Beekeeping in the Digital Age

Column #17: The Beekeeper's Home Pages


Dr. Malcolm T. Sanford

The World Wide Web began only a few years ago.  The first beekeeping home page I can remember was put up by a graduate student named Jordan Schwartz at the University of Washington.   I can recall thinking at that time that this was a consequence of the digital revolution.   A person relatively unknown in the beekeeping world could lay claim to the first  page on the World Wide Web with this ambitious title.   There's one reason;  he was there first.   Mr. Schwartz has now changed his site's title to the Beekeepers Reference Page.   Domain names are somewhat different.  Mr. Gilles Ratia, for example, has purchased the right to use and, but no one can really lay claim to having the definitive beekeeping home page, although occasionally someone will give it a try.  One site gets A for effort.   It is is put up by Ron Miksha in Calgary, Alberta, Canada.  The URL is:  

Ron  calls his site the Beekeeper's Homepages.   On the first page he says, " Everything you want to know about beekeeping, honey, and honey bees is right here! (O.K., not everything!)."   That's about as pretentious at you will find here; in the end, of course, the author gives up the original goal as unrealistic.  Indeed, a visitor to Mr. Miksha's site has difficulty finding out the developer's name at all.  In response to my e-mail query, he sent  the following:  "I've been getting stung for forty-five years, being a member   of a family bee business that started in the 1930s. One of my older brothers is David, a queen breeder in Groveland, Florida.  Members of our family ran independently owned and operated honey farms. I took off for Saskatchewan in the 1970s, continued to raise queens in Florida until the (Canadian) border was slammed shut.  My degrees are in geophysics and today I live and work in Calgary, Alberta, in a field unrelated to bugs.

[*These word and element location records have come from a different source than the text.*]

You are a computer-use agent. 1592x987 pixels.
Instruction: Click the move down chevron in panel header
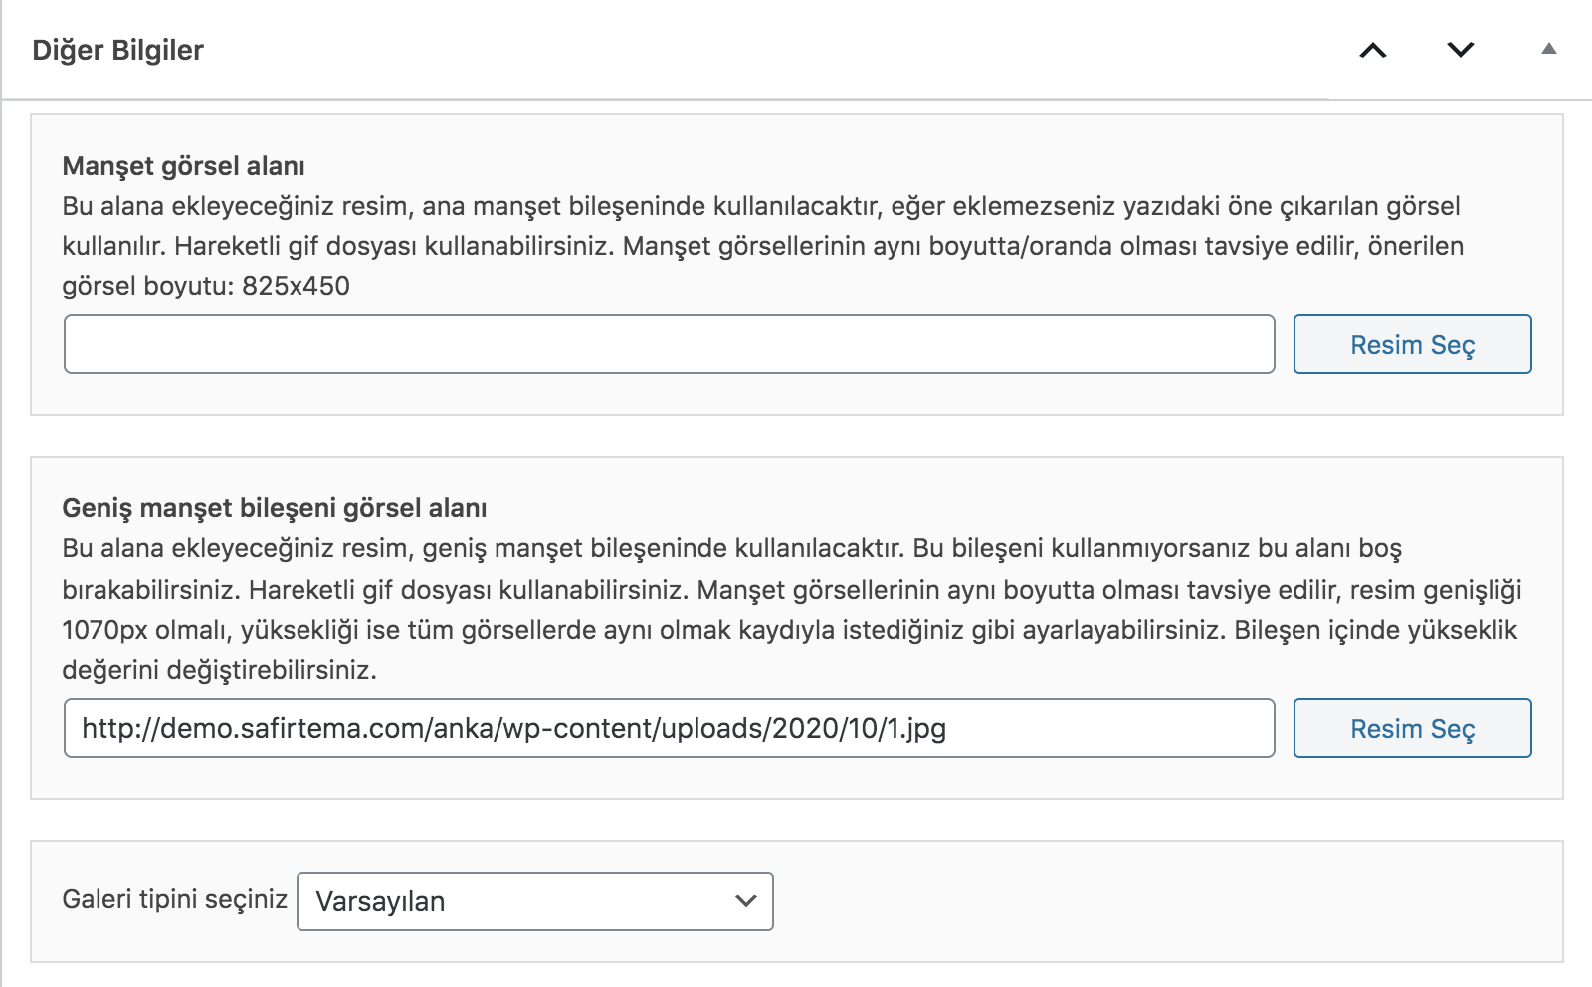click(1460, 50)
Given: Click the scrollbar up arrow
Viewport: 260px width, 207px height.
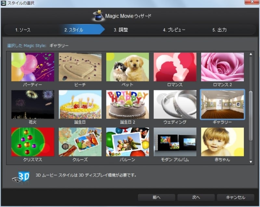Looking at the screenshot, I should (251, 54).
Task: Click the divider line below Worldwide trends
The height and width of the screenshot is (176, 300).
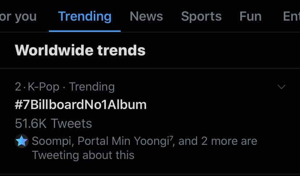Action: tap(150, 68)
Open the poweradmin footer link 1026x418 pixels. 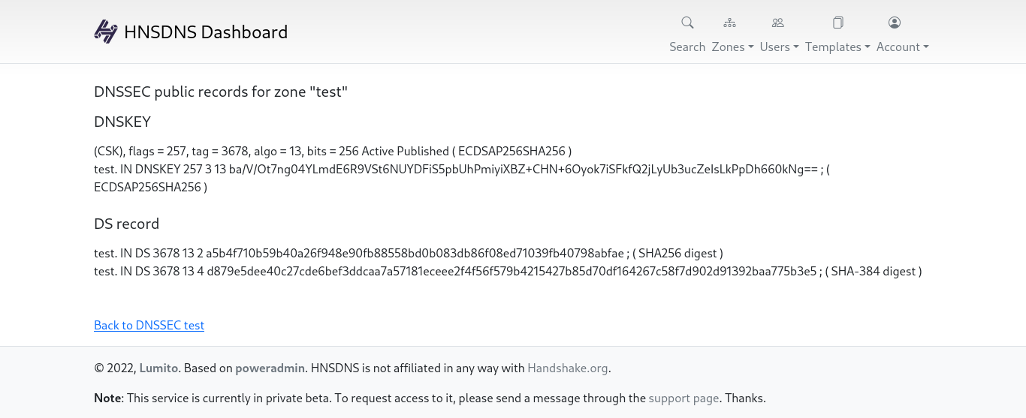click(x=270, y=368)
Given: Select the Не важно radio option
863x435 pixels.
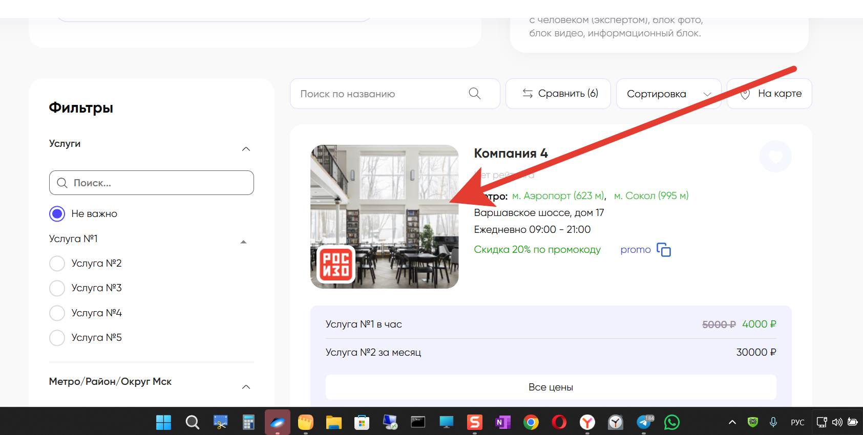Looking at the screenshot, I should point(57,214).
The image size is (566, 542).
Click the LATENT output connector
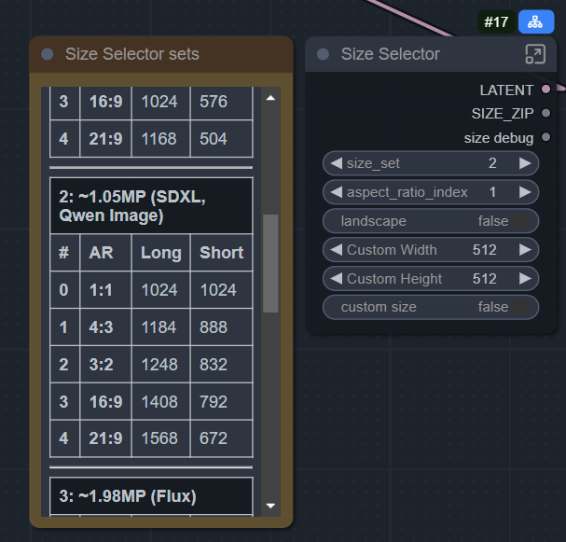click(x=545, y=90)
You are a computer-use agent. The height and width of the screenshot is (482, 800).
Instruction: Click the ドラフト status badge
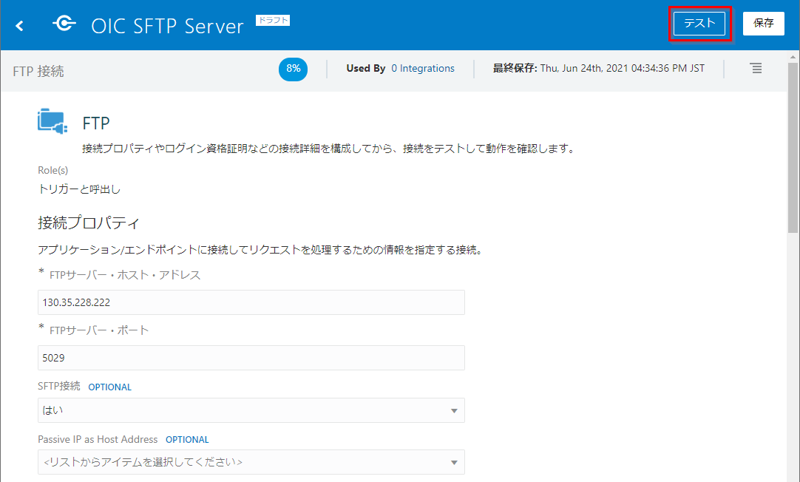pyautogui.click(x=273, y=21)
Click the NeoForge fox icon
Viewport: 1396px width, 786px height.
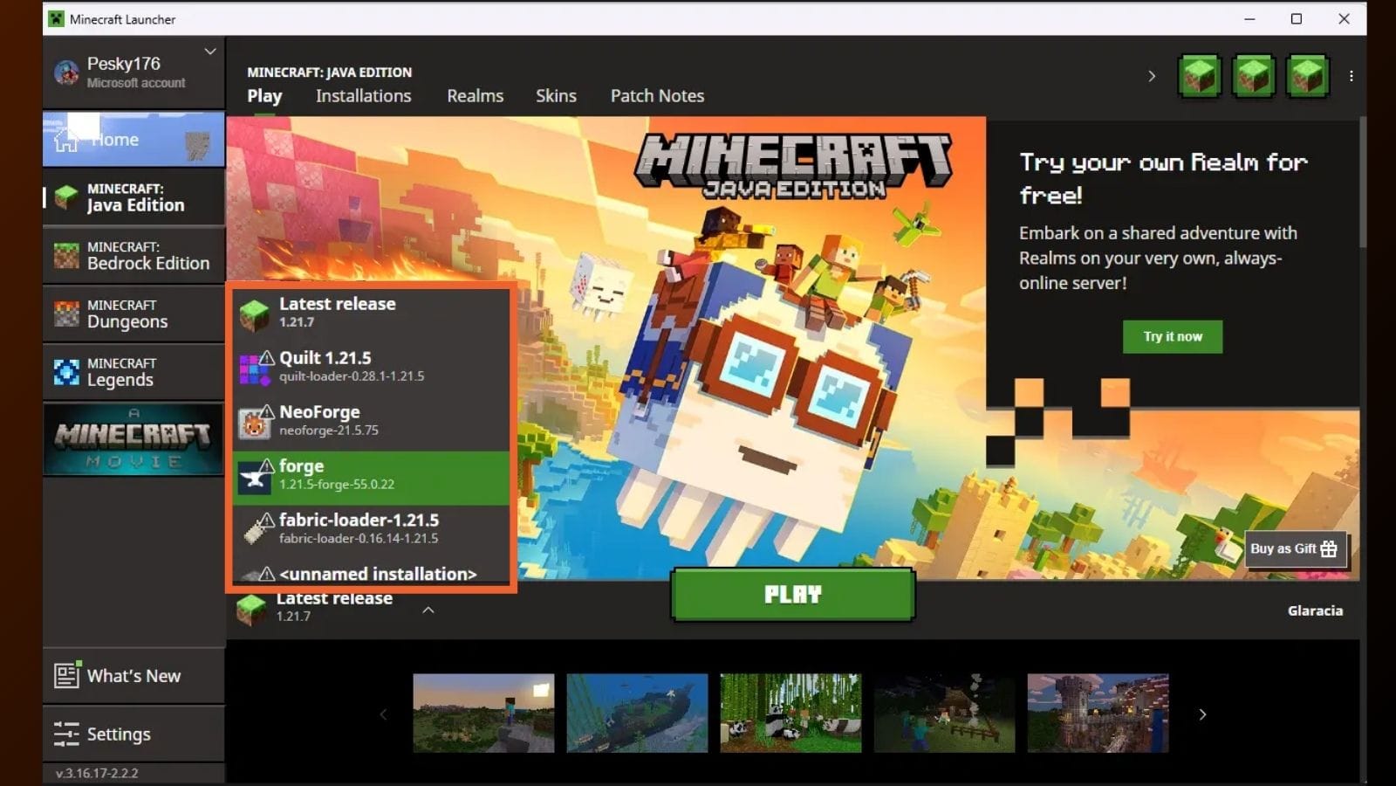coord(254,423)
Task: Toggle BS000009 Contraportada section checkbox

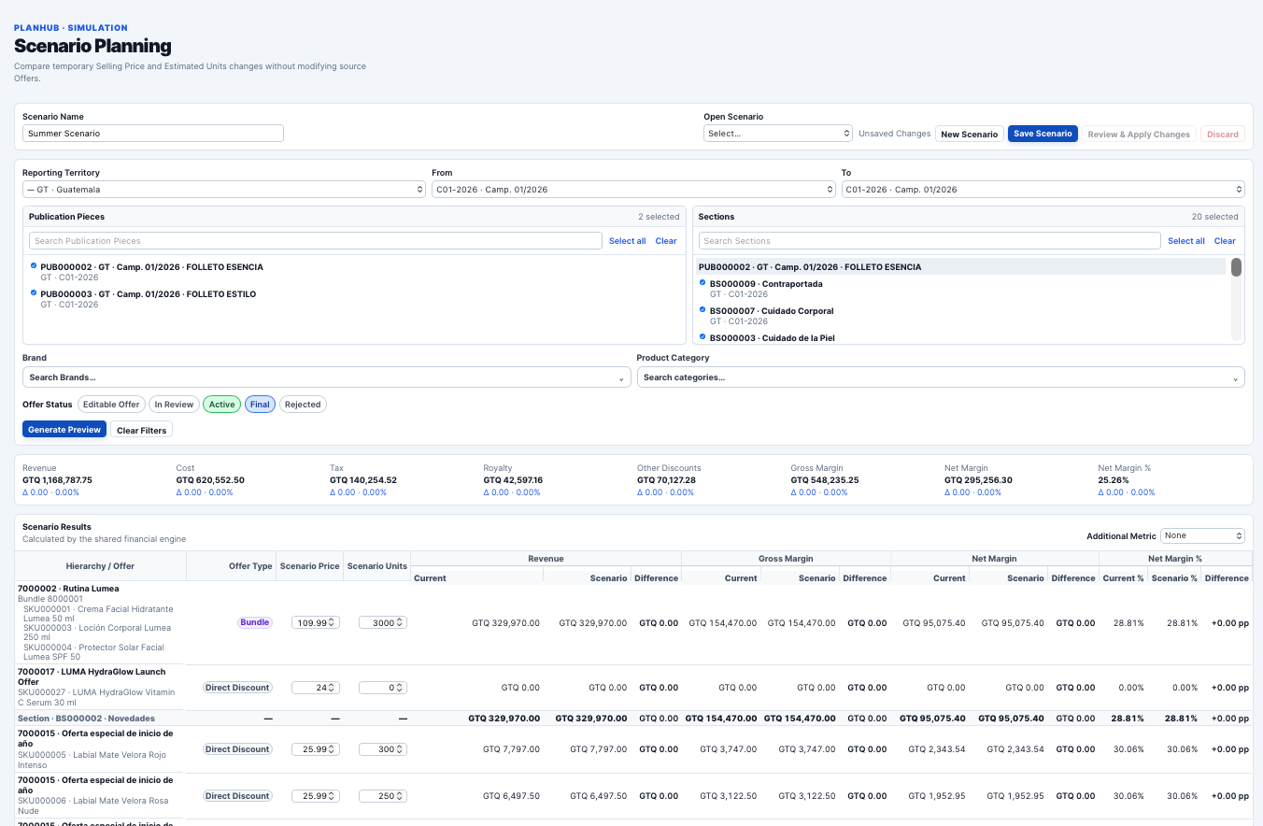Action: pos(702,283)
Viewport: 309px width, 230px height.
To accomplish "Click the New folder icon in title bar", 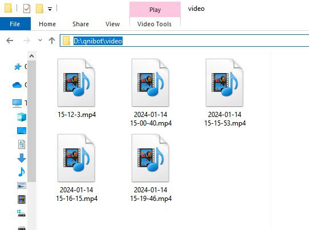I will [x=39, y=9].
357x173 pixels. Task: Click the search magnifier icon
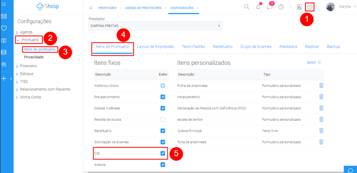[247, 7]
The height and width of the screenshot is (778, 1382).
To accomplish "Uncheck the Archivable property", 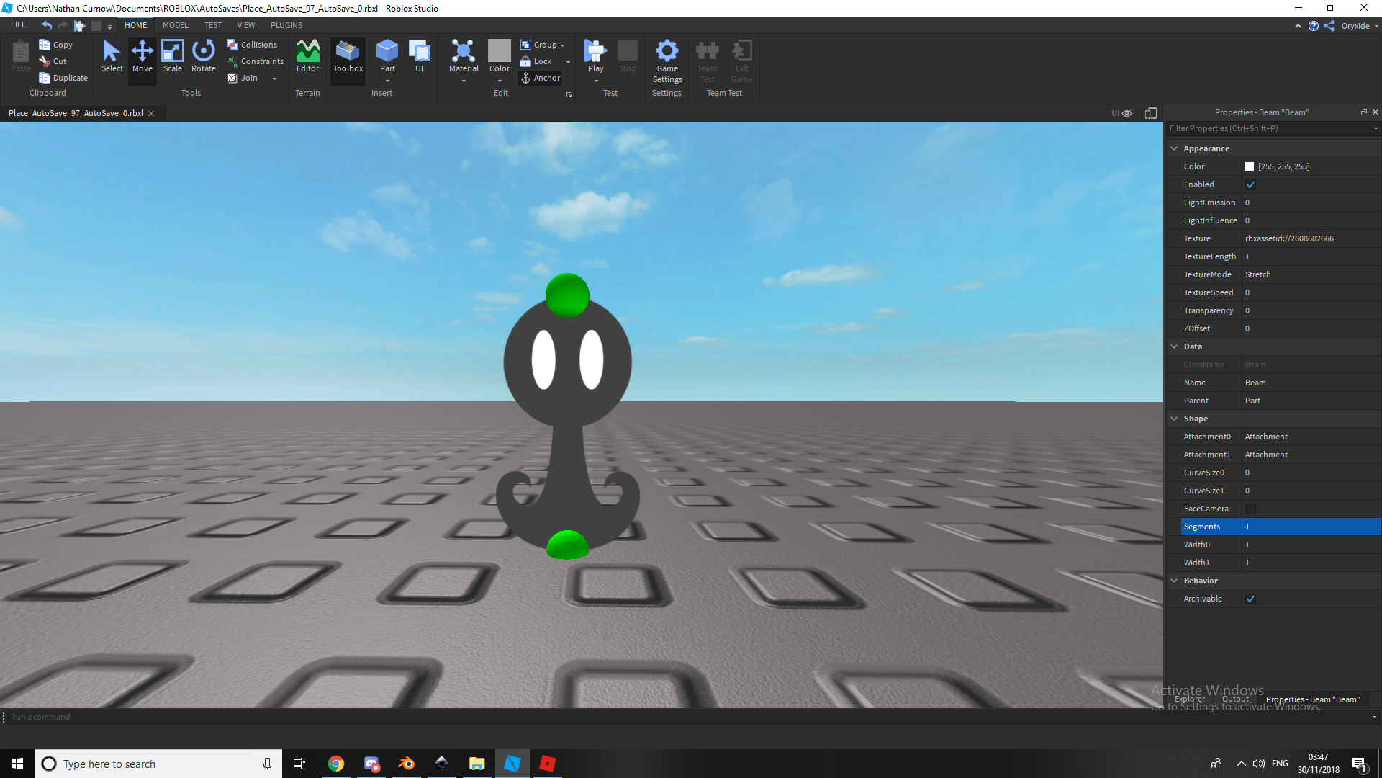I will pos(1251,599).
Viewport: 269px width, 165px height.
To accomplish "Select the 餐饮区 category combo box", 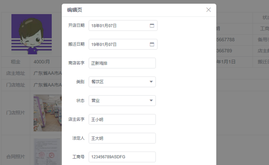I will (118, 82).
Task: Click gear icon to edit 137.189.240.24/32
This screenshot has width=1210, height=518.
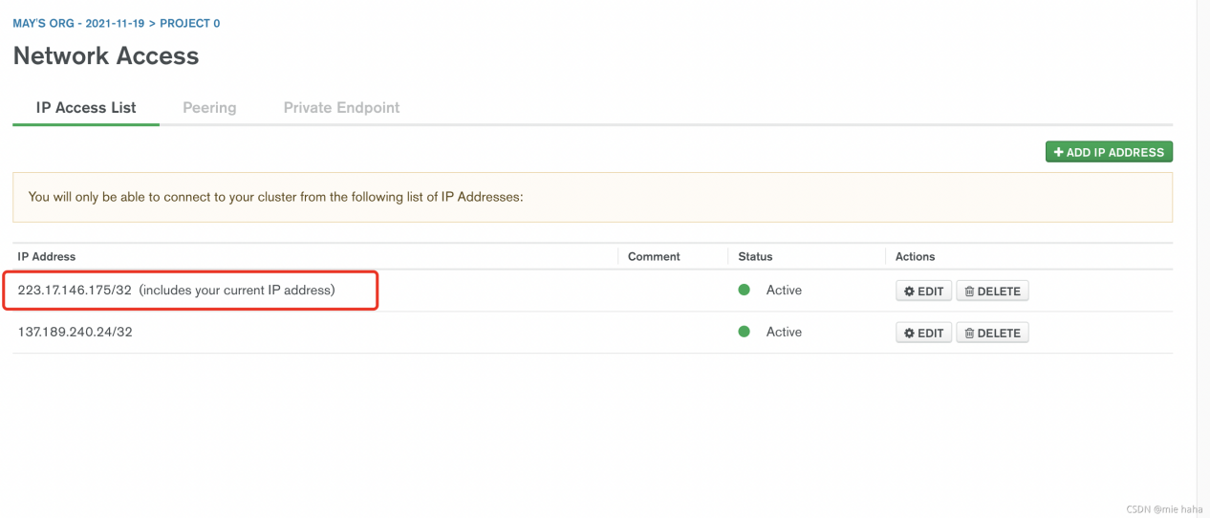Action: (x=910, y=334)
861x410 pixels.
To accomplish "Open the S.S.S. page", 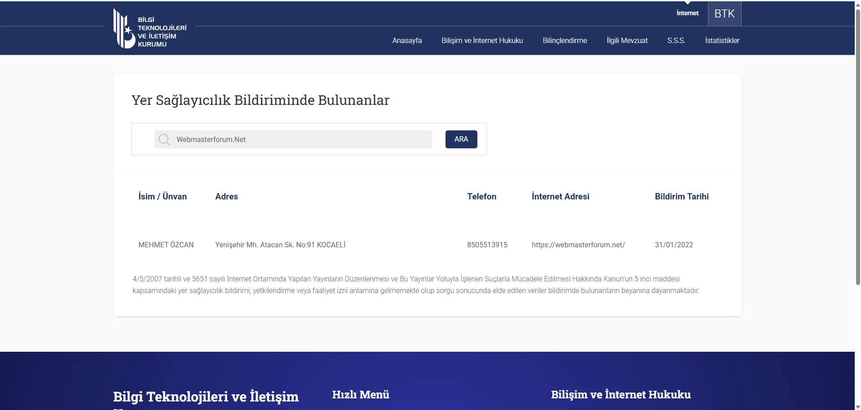I will point(676,40).
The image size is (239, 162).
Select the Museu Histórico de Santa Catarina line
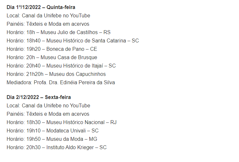pyautogui.click(x=73, y=41)
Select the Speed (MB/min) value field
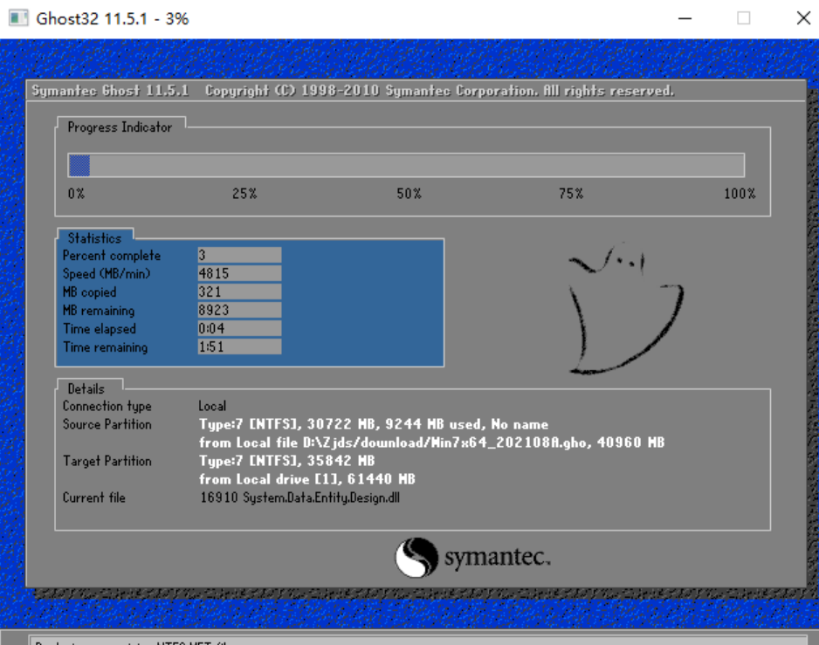 [239, 273]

I still keep a handful of bees in the Rocky Mountain foothills and I am president of the Calgary and Area Beekeeper's Club.  I try to work a few hours (no more than 4) each month on my site, doing all the coding with nothing more sophisticated than a text editor. I gather what gossip I can and pass it off as unfiltered news. Surprisingly few people have complained. I started the web site in 1995, when only four other web pages for beekeepers existed. I saw interest (and, of course, web use) move traffic from 30 visitors the first week to an average of 1800 per week today."

Ron Miksha's  work has produced a comprehensive listing of home pages related to apiculture.  These run the gamut from meetings and events to comb honey, which Mr. Miksha sells.  The former lists meetings not only in Canada (Ontario), but world wide.   The Second International Conference on honey bee mites in Tucson, Arizona is given billing as is the  7th IBRA Conference on Tropical Bees, to be held March 19-25, 2000, Lotus Hotel Pang Suan Kaew, 99/44 Huay Kaew Road, Chiang Mai 50200 , Thailand.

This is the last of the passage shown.